## WORK TO COMPLETE
Nothing below is to be printed except the lines between the line holding "This screenshot has width=946, height=513." and the line holding "Click Add action", inclusive, each exactly as it appears.

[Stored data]
━━━━━━━━━━━━━━━━━━━━━━━━━━━━━━
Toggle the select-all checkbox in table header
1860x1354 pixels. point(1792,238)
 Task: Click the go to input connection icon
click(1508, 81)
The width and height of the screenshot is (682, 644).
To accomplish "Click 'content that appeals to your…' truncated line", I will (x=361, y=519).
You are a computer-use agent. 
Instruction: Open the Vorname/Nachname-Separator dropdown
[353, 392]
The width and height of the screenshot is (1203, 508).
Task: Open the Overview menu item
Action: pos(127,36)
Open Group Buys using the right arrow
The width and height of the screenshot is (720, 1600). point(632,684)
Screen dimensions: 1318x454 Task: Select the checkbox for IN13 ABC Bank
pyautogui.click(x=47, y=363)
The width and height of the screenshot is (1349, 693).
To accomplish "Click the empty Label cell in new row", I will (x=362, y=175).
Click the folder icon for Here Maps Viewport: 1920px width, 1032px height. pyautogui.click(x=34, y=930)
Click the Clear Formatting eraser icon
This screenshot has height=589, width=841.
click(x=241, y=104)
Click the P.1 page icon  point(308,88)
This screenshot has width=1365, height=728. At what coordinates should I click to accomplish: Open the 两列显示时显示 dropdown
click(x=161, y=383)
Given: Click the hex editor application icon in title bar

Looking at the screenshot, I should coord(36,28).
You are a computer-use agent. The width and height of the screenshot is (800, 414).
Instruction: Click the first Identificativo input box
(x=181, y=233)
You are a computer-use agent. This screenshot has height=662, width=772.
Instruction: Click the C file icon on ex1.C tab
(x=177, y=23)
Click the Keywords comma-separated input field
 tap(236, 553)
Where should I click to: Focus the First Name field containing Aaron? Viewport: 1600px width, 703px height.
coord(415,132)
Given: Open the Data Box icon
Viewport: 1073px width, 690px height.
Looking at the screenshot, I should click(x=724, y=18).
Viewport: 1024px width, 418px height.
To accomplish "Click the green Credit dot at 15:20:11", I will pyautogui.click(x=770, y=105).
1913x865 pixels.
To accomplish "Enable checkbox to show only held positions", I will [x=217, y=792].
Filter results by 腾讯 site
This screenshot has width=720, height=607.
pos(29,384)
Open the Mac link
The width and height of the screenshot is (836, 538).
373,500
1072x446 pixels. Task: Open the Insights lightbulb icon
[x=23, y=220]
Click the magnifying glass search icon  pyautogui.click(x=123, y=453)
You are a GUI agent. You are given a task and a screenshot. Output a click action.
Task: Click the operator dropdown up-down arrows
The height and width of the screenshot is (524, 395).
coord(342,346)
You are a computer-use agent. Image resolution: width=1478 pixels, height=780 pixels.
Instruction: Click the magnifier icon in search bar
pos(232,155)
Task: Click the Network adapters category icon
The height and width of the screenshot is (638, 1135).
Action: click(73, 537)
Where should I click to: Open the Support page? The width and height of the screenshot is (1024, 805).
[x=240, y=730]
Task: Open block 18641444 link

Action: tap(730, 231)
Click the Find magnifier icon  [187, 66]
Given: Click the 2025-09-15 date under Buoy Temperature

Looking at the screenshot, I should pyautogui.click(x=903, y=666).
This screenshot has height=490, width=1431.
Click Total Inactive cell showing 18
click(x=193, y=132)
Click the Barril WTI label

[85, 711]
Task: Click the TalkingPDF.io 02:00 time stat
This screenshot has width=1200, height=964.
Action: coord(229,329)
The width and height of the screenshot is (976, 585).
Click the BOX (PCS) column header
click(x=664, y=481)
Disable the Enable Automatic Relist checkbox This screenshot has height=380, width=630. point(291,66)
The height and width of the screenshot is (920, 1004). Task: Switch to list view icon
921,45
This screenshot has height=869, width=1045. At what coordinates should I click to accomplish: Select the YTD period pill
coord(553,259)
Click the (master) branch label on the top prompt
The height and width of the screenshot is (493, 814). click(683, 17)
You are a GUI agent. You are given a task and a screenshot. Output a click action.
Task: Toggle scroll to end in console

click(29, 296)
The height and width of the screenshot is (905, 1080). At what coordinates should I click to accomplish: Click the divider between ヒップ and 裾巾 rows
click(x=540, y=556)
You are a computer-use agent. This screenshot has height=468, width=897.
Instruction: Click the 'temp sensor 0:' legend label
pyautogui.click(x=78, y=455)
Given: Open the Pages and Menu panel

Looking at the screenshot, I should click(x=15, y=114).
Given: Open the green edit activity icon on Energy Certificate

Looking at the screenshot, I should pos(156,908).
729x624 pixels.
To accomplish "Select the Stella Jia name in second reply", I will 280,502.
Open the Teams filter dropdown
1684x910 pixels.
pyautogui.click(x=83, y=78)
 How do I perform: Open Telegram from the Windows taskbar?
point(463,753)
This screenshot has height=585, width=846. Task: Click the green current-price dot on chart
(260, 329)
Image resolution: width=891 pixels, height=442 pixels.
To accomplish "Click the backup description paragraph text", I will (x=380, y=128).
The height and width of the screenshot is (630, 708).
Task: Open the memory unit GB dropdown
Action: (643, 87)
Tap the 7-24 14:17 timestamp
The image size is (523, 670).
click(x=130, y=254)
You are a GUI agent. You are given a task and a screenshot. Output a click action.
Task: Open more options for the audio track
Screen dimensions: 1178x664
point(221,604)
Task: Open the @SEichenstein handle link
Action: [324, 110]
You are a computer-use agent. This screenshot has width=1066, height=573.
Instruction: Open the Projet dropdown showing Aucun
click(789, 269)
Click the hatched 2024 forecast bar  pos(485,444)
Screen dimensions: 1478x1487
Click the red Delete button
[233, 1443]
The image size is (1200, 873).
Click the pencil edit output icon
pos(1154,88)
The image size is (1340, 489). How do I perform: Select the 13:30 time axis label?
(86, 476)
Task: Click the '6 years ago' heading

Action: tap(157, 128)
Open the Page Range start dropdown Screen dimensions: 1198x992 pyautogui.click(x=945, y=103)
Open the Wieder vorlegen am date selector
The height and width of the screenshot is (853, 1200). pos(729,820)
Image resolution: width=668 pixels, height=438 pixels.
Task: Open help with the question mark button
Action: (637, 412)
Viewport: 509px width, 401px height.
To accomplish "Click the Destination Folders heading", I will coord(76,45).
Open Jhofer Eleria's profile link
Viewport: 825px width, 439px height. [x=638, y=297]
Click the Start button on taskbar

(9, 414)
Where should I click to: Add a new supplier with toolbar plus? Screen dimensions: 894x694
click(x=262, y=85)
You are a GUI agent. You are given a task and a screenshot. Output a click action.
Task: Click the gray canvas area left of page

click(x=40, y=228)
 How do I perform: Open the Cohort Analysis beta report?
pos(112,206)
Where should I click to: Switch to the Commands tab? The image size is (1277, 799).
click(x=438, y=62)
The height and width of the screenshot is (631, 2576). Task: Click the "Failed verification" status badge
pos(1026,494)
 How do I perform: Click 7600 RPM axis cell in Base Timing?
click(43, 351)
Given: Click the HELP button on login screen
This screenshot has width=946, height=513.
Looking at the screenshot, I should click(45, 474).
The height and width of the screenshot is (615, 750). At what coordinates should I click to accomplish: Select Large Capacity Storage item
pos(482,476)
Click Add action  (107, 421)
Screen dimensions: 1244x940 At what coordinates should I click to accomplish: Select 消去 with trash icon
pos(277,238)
━━━━━━━━━━━━━━━━━━━━━━━━━━━━━━
## WORKED SOLUTION
This screenshot has width=946, height=513.
Looking at the screenshot, I should click(45, 474).
The height and width of the screenshot is (615, 750). At what coordinates should I click to accomplish: Select Large Capacity Storage item
pos(482,476)
Click Add action  (107, 421)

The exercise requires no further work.